- **TO DO**
Look below for the line that contains "CEO (719, 2493)", then copy it and each following line exactly, through and including the line that contains "Son Dakika Haberleri (576, 2318)".

(Dataset entries)

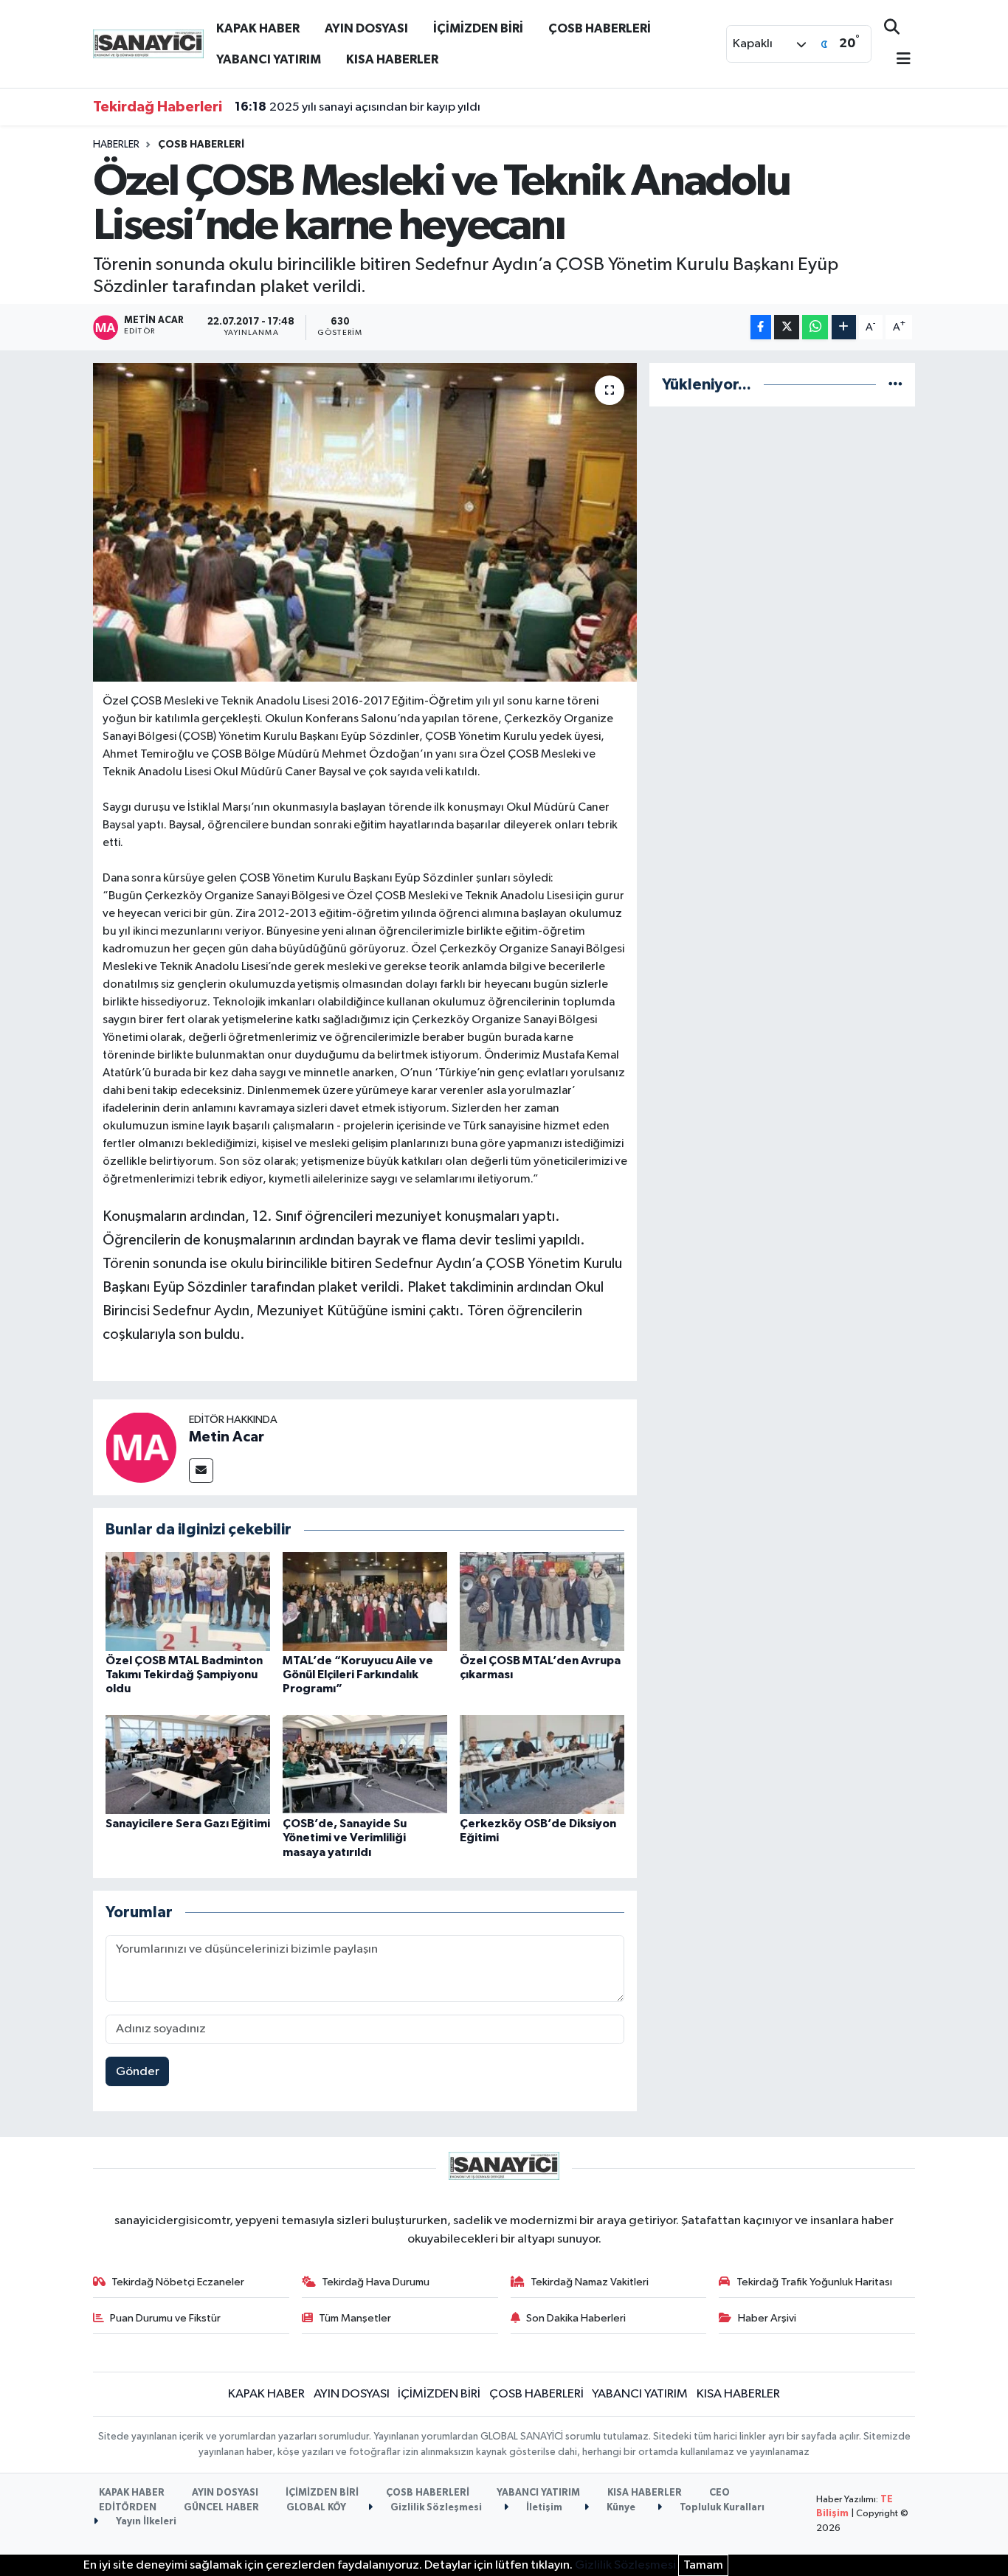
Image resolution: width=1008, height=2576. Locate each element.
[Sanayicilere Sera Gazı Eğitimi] (188, 1764)
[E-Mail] (201, 1470)
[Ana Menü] (897, 60)
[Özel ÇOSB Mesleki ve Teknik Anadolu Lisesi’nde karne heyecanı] (365, 522)
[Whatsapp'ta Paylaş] (815, 327)
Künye (619, 2508)
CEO (719, 2493)
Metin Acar (226, 1437)
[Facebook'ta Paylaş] (760, 327)
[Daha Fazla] (844, 327)
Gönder (137, 2072)
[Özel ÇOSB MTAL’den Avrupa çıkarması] (542, 1601)
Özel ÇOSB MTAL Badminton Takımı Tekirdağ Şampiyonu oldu (184, 1674)
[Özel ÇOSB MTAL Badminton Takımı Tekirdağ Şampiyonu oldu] (188, 1601)
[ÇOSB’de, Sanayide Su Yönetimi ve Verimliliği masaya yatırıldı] (365, 1764)
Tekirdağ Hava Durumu (375, 2282)
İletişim (543, 2508)
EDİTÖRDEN (127, 2508)
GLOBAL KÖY (316, 2508)
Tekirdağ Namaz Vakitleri (590, 2282)
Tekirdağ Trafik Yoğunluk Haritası (814, 2282)
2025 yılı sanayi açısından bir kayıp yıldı (357, 107)
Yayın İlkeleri (145, 2522)
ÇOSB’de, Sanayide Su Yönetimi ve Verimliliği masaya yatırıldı (345, 1837)
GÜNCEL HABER (221, 2508)
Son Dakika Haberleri (576, 2318)
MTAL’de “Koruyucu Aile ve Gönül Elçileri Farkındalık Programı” (358, 1674)
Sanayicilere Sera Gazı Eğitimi (188, 1823)
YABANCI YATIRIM (268, 59)
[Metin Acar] (141, 1447)
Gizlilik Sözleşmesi (435, 2508)
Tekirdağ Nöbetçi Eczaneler (177, 2282)
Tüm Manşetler (355, 2318)
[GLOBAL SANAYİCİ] (148, 43)
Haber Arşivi (767, 2318)
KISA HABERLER (392, 59)
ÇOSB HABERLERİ (599, 28)
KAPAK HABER (258, 28)
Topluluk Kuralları (720, 2508)
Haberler (116, 144)
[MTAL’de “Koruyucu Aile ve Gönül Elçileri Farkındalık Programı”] (365, 1601)
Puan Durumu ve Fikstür (165, 2318)
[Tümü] (895, 384)
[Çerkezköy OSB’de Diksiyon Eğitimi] (542, 1764)
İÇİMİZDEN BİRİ (478, 28)
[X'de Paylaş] (786, 327)
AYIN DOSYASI (366, 28)
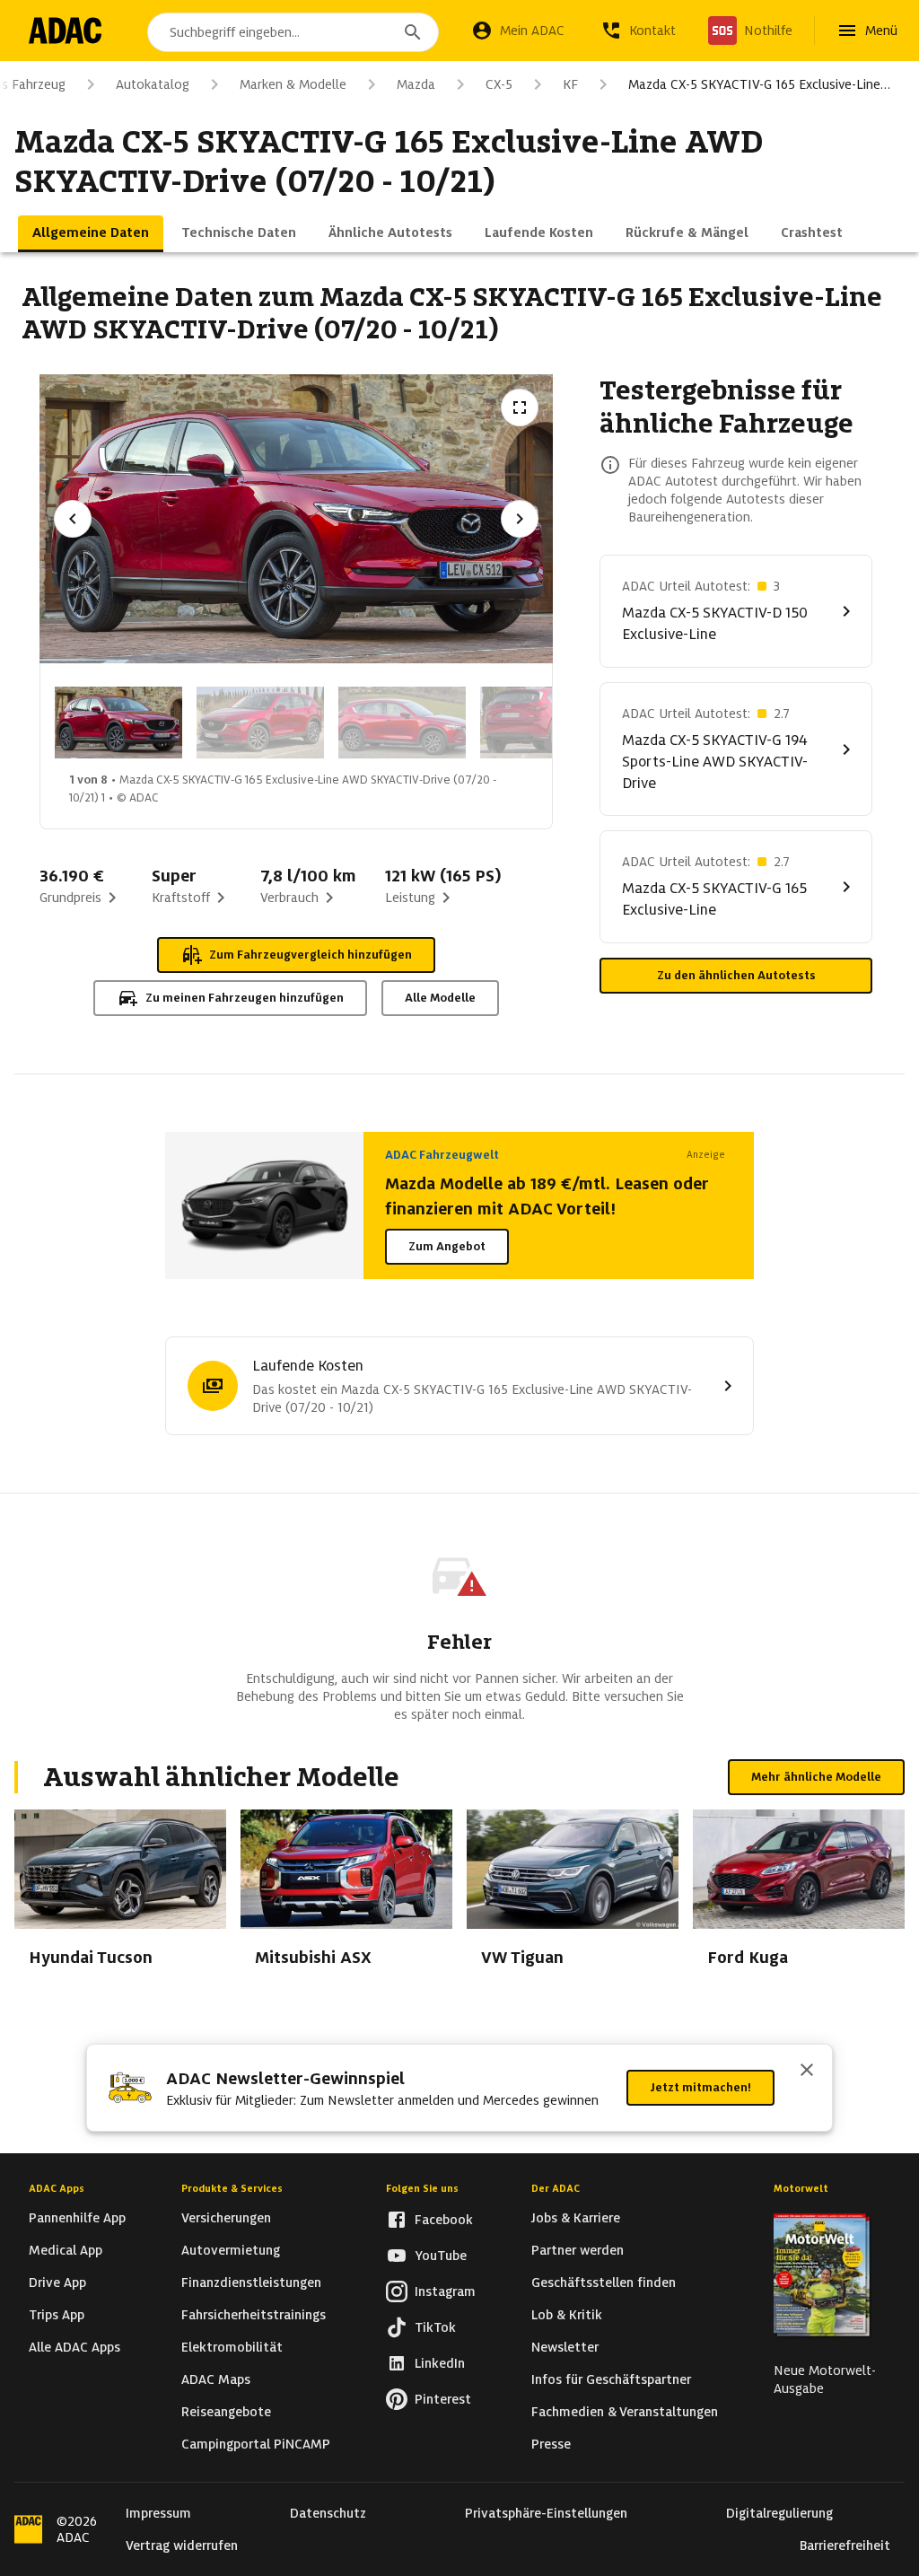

- **SOLUTION TO THE PROBLEM**
CEO (719, 2493)
Metin Acar (226, 1437)
[Facebook'ta Paylaş] (760, 327)
[Daha Fazla] (844, 327)
Gönder (137, 2072)
[Özel ÇOSB MTAL’den Avrupa çıkarması] (542, 1601)
Özel ÇOSB MTAL Badminton Takımı Tekirdağ Şampiyonu oldu (184, 1674)
[Özel ÇOSB MTAL Badminton Takımı Tekirdağ Şampiyonu oldu] (188, 1601)
[ÇOSB’de, Sanayide Su Yönetimi ve Verimliliği masaya yatırıldı] (365, 1764)
Tekirdağ Hava Durumu (375, 2282)
İletişim (543, 2508)
EDİTÖRDEN (127, 2508)
GLOBAL KÖY (316, 2508)
Tekirdağ Namaz Vakitleri (590, 2282)
Tekirdağ Trafik Yoğunluk Haritası (814, 2282)
2025 yılı sanayi açısından bir kayıp yıldı (357, 107)
Yayın İlkeleri (145, 2522)
ÇOSB’de, Sanayide Su Yönetimi ve Verimliliği masaya yatırıldı (345, 1837)
GÜNCEL HABER (221, 2508)
Son Dakika Haberleri (576, 2318)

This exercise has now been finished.